Isethionic acid is an organosulfur compound containing an alkylsulfonic acid located beta to a hydroxy group. Its discovery is generally attributed to Heinrich Gustav Magnus, who prepared it by the action of solid sulfur trioxide on ethanol in 1833.
It is a white water-soluble solid used in the manufacture of certain surfactants and in the industrial production of taurine. It is most commonly available in the form of its sodium salt (sodium isethionate).

==Synthesis==
The original synthesis of the compound, involving the reaction of sulfur trioxide with ethanol, has largely been replaced by more advanced methods.
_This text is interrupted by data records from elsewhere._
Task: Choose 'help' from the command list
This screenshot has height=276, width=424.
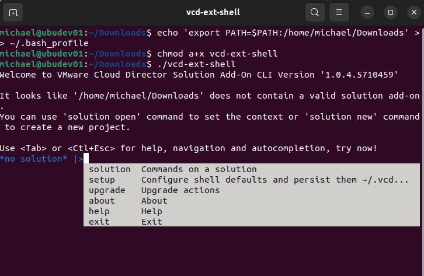Action: tap(99, 211)
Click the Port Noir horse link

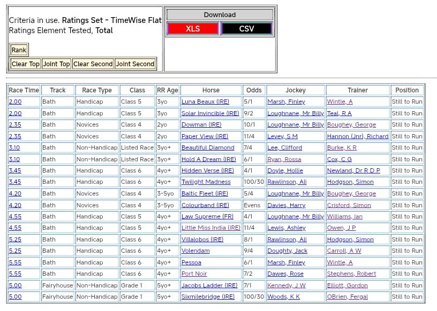[194, 274]
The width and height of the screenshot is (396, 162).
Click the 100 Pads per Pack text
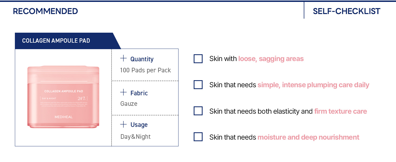click(x=146, y=70)
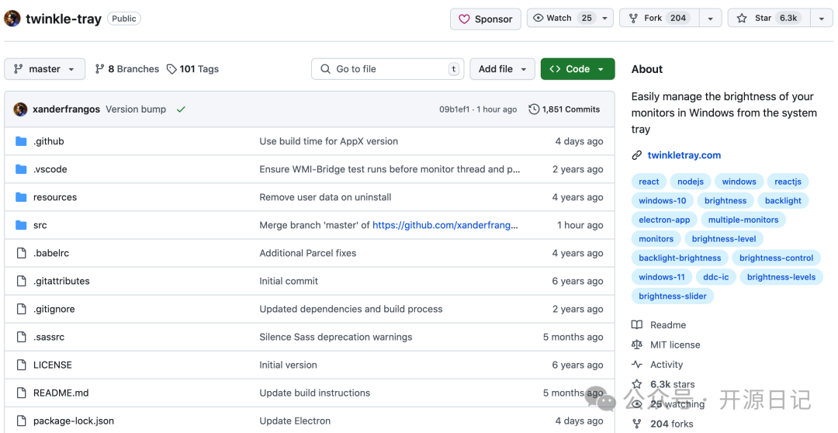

An alternative production method involves the hydrolysis of carbyl sulfate, which is derived from the sulfonation of ethylene.

However the most common route is the reaction of ethylene oxide with aqueous sodium bisulfite, which produces the sodium salt (sodium isethionate):

==Reactions==
Isethionic acid is used as a starting material in the industrial production of taurine and N-methyltaurine.

Dehydration of isethionic acid gives vinylsulfonic acid.

===Derivatives===

Fatty acid esters of isethionic acid (such as sodium lauroyl isethionate and sodium cocoyl isethionate) are used as biodegradable anionic surfactants. These materials are much milder to skin that other sulfate based surfactants (i.e. sodium lauryl sulfate) making them popular for use in make-up, shampoos and detergent bars including those made by Dove.

Isethionic acid is also used as a counter ion in certain pharmaceutical formulations, including the antimicrobials hexamidine and pentamidine.

==Biological importance==
Studies made on dog heart slices suggested that heart tissue may be capable of converting taurine to isethionic acid, further experiments demonstrated that this tissue may synthesize taurine from cystine.